While Iran is a major producer of crude oil, it has to import gasoline because it lacks adequate refining capacity. Even so, state subsidies so far had given Iranians some of the world's lowest prices at the pump.
President Mahmoud Ahmadinejad "has labeled those sanctions a joke, but the Iranian people are not laughing," said Ehsan Ahrari, an analyst based in Alexandria, Va.
The overnight price rises - fourfold in some cases - follow upheaval within Ahmadinejad's government. Last week, he abruptly replaced longtime Foreign Minister Manouchehr Mottaki while Mottaki was in Africa.

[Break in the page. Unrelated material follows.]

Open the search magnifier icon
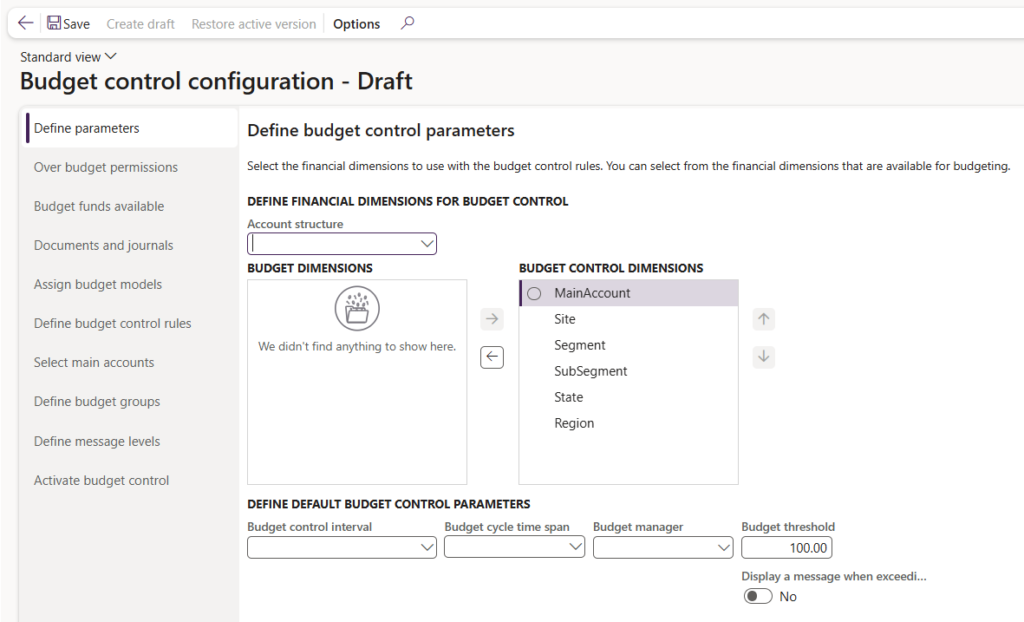The height and width of the screenshot is (622, 1024). (407, 23)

The move sent the message that Iran's leadership had tired of Mottaki's challenges to Ahmadinejad and sought a unified government at a critical time. In his first public comment, Mottaki on Sunday called his sudden firing "un-Islamic, undiplomatic and offensive," according to the semiofficial Mehr news agency.
In Tehran, riot police took up posts around major intersections as the subsidy cuts took effect. There were loud complaints by consumers, but no signs of violence like that in 2007, when the government first imposed limits on purchases of subsidized gasoline.
Under the new system, each personal car will be entitled to 60 liters (16 gallons) of subsidized fuel a month costing 40 cents a liter ($1.50 a gallon) - up from the just 10 cents a liter. Further purchases of gas would run 70 cents a liter ($2.69 a gallon), up from 40 cents.
"I don't know what to do," said one frustrated cabdriver, who did not want to be identified for fear of retribution by authorities.